O Governo de Mato Grosso lança nesta segunda-feira (25) o Plano de Ação de Combate ao Desmatamento Ilegal e Incêndios Florestais para o ano de 2026. A iniciativa reúne estratégias integradas para prevenção, monitoramento e enfrentamento das queimadas, fenômeno que anualmente provoca impactos ambientais, econômicos e sociais em diversas regiões do Estado.
O plano prevê recursos financeiros destinados à adoção de medidas voltadas à gestão, monitoramento, responsabilização, fiscalização, prevenção e combate aos incêndios, além de ações de proteção da fauna silvestre e comunicação junto à população. O planejamento foi elaborado pelo Comitê Estratégico para Combate ao Desmatamento Ilegal, Exploração Florestal Ilegal e Incêndios Florestais no Estado de Mato Grosso (CEDIF-MT).

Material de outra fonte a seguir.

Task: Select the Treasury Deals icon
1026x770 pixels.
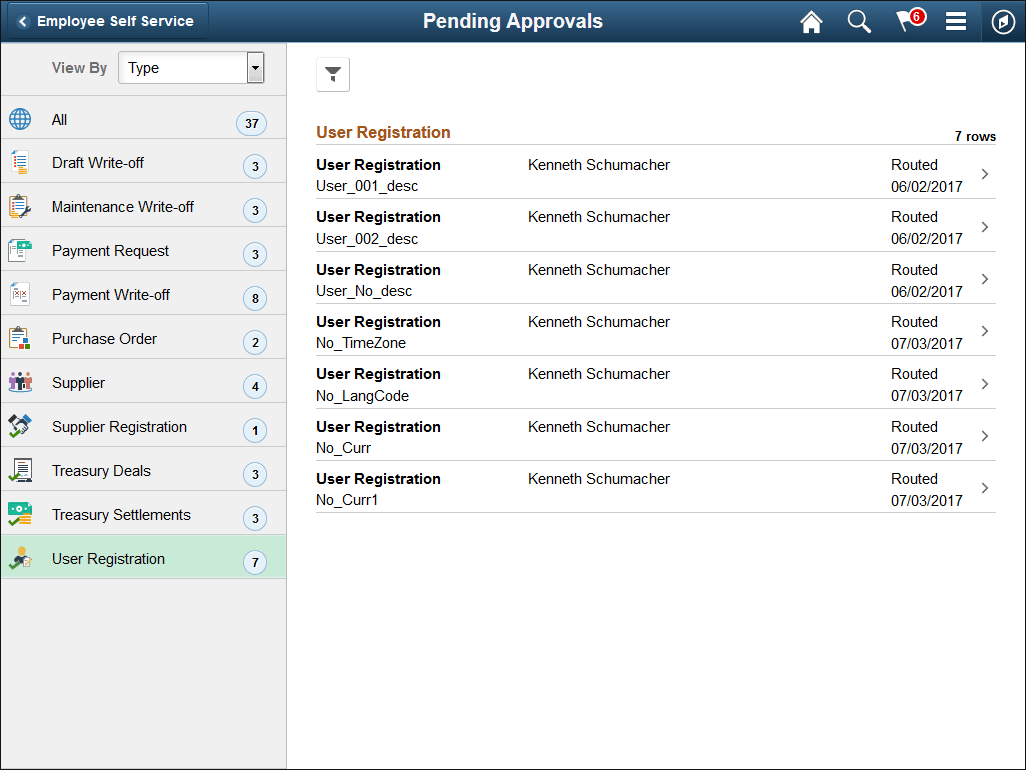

O lançamento ocorre em um momento de atenção crescente em relação ao período seco, historicamente marcado pelo aumento significativo dos focos de calor em Mato Grosso. Todos os anos, municípios mato-grossenses enfrentam os efeitos das queimadas, com prejuízos à qualidade do ar, riscos à saúde da população, danos à biodiversidade e impactos diretos sobre áreas de produção rural e reservas ambientais.
Além de Mato Grosso, outros estados das regiões Centro-Oeste e Norte convivem frequentemente com cenários críticos durante os meses de estiagem. Estados como Pará, Rondônia, Amazonas, Tocantins e Goiás registram, ano após ano, aumento expressivo de incêndios florestais e queimadas irregulares, situação que mobiliza forças de segurança, brigadistas, órgãos ambientais e equipes de saúde pública.

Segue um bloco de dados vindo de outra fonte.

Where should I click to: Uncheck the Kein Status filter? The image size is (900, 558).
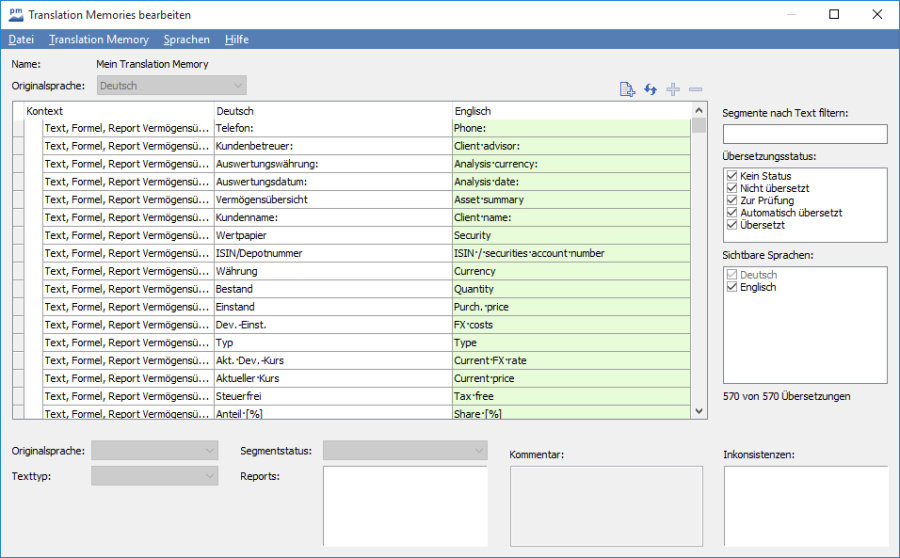tap(732, 176)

Em Mato Grosso, a combinação entre estiagem prolongada, altas temperaturas, baixa umidade do ar e ações humanas irregulares costuma elevar o risco de incêndios em áreas urbanas, rurais e de vegetação nativa. O problema afeta especialmente biomas importantes presentes no território mato-grossense, como o Pantanal, a Amazônia e o Cerrado.
Nos últimos anos, as queimadas passaram a gerar ainda mais preocupação devido aos impactos ambientais de grande escala, incluindo destruição da fauna, perda de vegetação nativa, emissão de gases poluentes e agravamento de problemas respiratórios na população, especialmente entre crianças e idosos. Em períodos críticos, cidades chegam a registrar baixa visibilidade causada pela fumaça, além do aumento da demanda por atendimentos médicos relacionados a doenças respiratórias.
Com o novo plano, o Governo do Estado busca fortalecer a atuação preventiva e ampliar a capacidade de resposta diante dos incêndios florestais, integrando ações entre diferentes órgãos públicos para reduzir danos ambientais e proteger comunidades atingidas pelos focos de calor.